How The Pardon System Works―And Why

by Kim Wehle

Pub Date: Sept. 2nd, 2024
ISBN: 9781954907508
Publisher: Woodhall Press

Wehle delivers a critique of the unchecked presidential power to pardon.

The author astutely observes that when the presidential power to pardon was ratified in 1788 (enshrined in Article II of the United States Constitution), it granted more power to the executive branch than was currently wielded by King George III. While generally unchallenged, the power is a peculiar one when understood within the context of a constitutional republic characterized by governmental limitations and checks and balances—Wehle describes it as “a gaping level of unconstrained power.” Of course, there were reasons for this remarkable endowment of prerogative; it allows for the expression of mercy and the granting of amnesty, and the ability to “to address fragile political situations that traditional diplomacy or the rule of law cannot outpace” can be politically expedient.
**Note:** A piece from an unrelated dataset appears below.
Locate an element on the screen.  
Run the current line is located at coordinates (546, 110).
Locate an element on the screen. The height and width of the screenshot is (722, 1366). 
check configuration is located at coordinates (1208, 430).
However, Wehle convincingly argues that the “enormous risks of abuse” outweigh the potential benefits, asserting that such a mandate naively assumes a “fairness and integrity” with respect to the one who exercises it. In this intellectually challenging study, the author traces the complex history of the pardon power—as exercised by kings, parliaments, and clergy—and diligently charts its excesses. She recognizes the great hurdles to reforming it, chiefly the need for a constitutional amendment. There are ways to curb its abuse, she avers, including making pardon power subject to increased transparency and constraining the lobbying for pardons from presidents. Wehle’s prose is impressively lucid and accessible, particularly welcome virtues given the technical nature of the subject matter; none of her arguments presuppose that readers have specialized backgrounds in either law or American history, though either would be helpful. At the very least, she poses a provocative challenge to what is often seen as an “unlimited and sacrosanct” convention and manages to “reveal that the pardon power deserves attention and cannot be whisked atop a pedestal on the blithe assumption that the Constitution (for presidents, at least) unequivocally says this power is acceptable.”

A thoughtful and painstaking work of legal scholarship.